You definitely have a Boston accent, even if you think you don't. Of course, that doesn't mean you are from the Boston area, you may also be from New Hampshire or Maine.

The Midland
The West
Philadelphia
The Northeast
North Central
The Inland North
The South
What American accent do you have?
Take More Quizzes


They don't ask about "r's" though. I don't do the "r" thing, do I? What a wicked pissah to be caught out like that... ;)

From: [identity profile] zannachan.livejournal.com

I say tomato, you say tomayto... :)


But I bet you say "soda" instead of "pop" (or other variants", no?

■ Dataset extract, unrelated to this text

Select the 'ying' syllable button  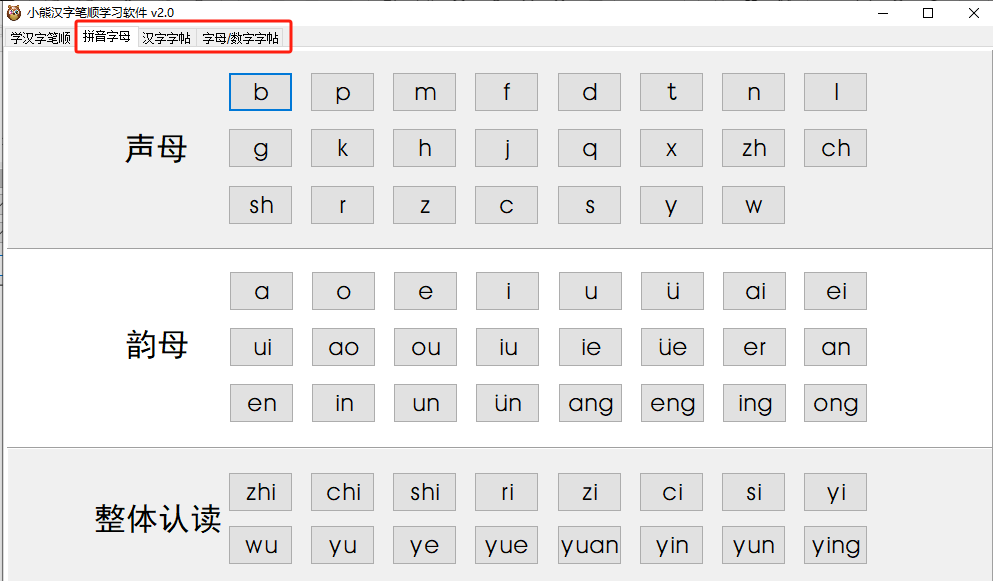tap(835, 545)
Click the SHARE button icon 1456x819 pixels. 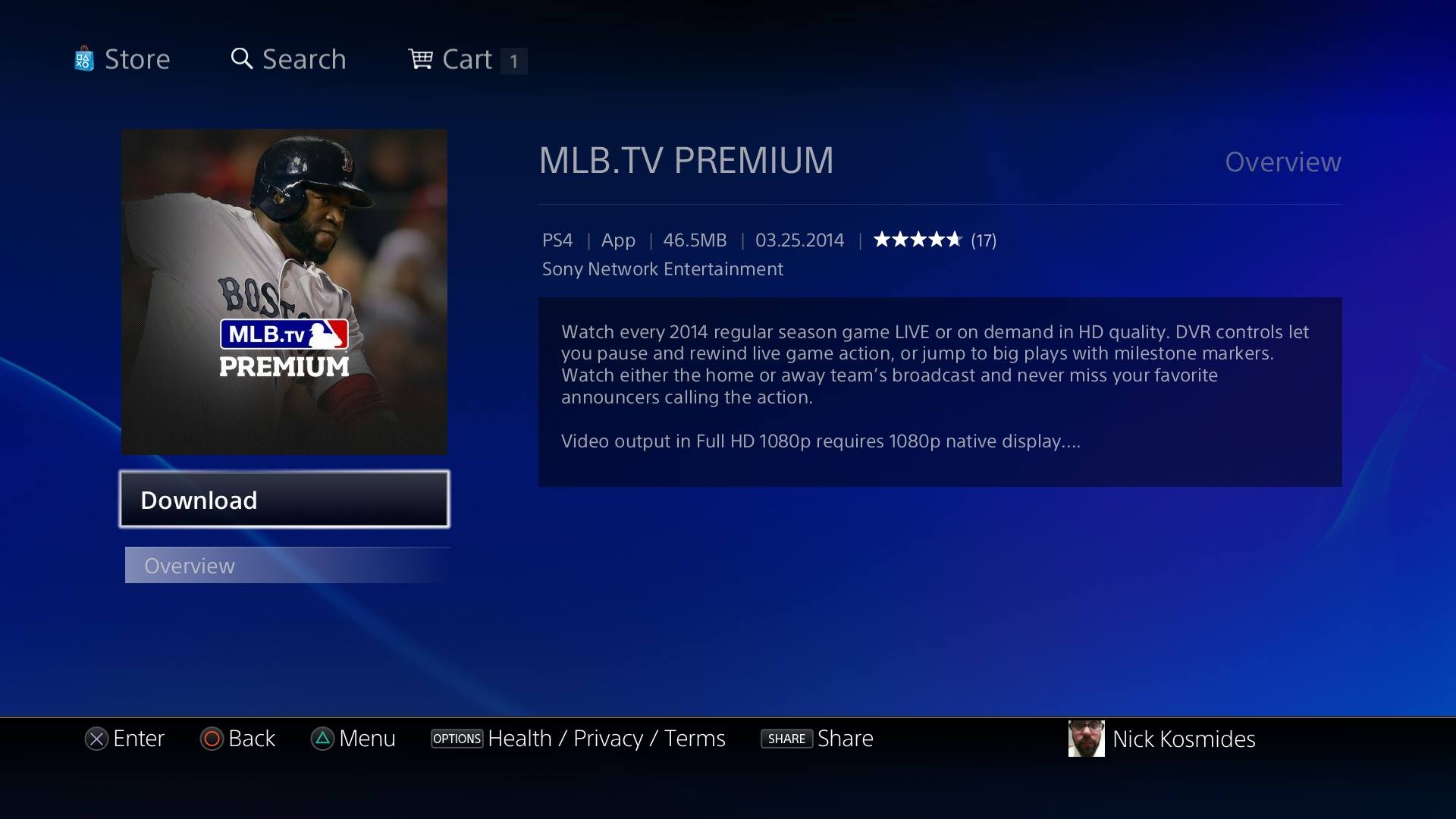(x=786, y=739)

There was a much more elaborate dialect survey that was linked to on Readerville a while back, but it no longer is available (I looked). According to that one, I had a Midwest accent--very neutral (though really, linguistically, there is no such thing as not having an accent. Everyone has an accent, by definition). I suspect, all joking aside, that the difference in results (this time I was "The Inland North" AKA, as far as I can tell, the Great Lakes Region) comes more from the fact that the other test was more thorough than fact that I've been in Canada for more than a year.

Accents/dialects fascinate me.

From: [identity profile] hippie1025.livejournal.com

Re: I say tomato, you say tomayto... :)


Yup, soda. :)

And I do have something of a Boston accent: "draw" instead of "drawer" for instance. I just don't have the stereotypical one where we don't pronounce any of our "r's" (or add them to the ends of words that don't have them). Though it is getting easier and easier to slip into that one to play with it. I'm afraid someday it'll just stick, which would annoy me.

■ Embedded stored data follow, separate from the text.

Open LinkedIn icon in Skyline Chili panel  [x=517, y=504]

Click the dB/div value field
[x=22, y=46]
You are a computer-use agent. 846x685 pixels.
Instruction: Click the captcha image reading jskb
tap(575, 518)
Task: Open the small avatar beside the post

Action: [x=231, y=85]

The thing about that quiz, is that I didn't think that it was asking anything significant to my region, and then it pegged me. Interesting.

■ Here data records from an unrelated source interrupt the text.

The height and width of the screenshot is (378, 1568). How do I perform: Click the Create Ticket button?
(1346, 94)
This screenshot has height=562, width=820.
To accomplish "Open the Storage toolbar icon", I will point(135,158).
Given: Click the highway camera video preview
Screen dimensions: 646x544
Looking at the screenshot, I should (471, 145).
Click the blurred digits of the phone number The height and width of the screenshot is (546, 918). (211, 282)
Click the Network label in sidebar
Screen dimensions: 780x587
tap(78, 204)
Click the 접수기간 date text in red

From: [identity profile] zannachan.livejournal.com

Re: I say tomato, you say tomayto... :)


Yeah, that is really interesting. I didn't think that my answers were strongly Great Lakes, either. Some words can go either way--some people I know pronounce "creek" with a long e, others like "crick" (in fact, I know I pronounce it either way. The creek by my grandparent's house is definitely a "crick" and always will be; most creeks are creeks, with a long e.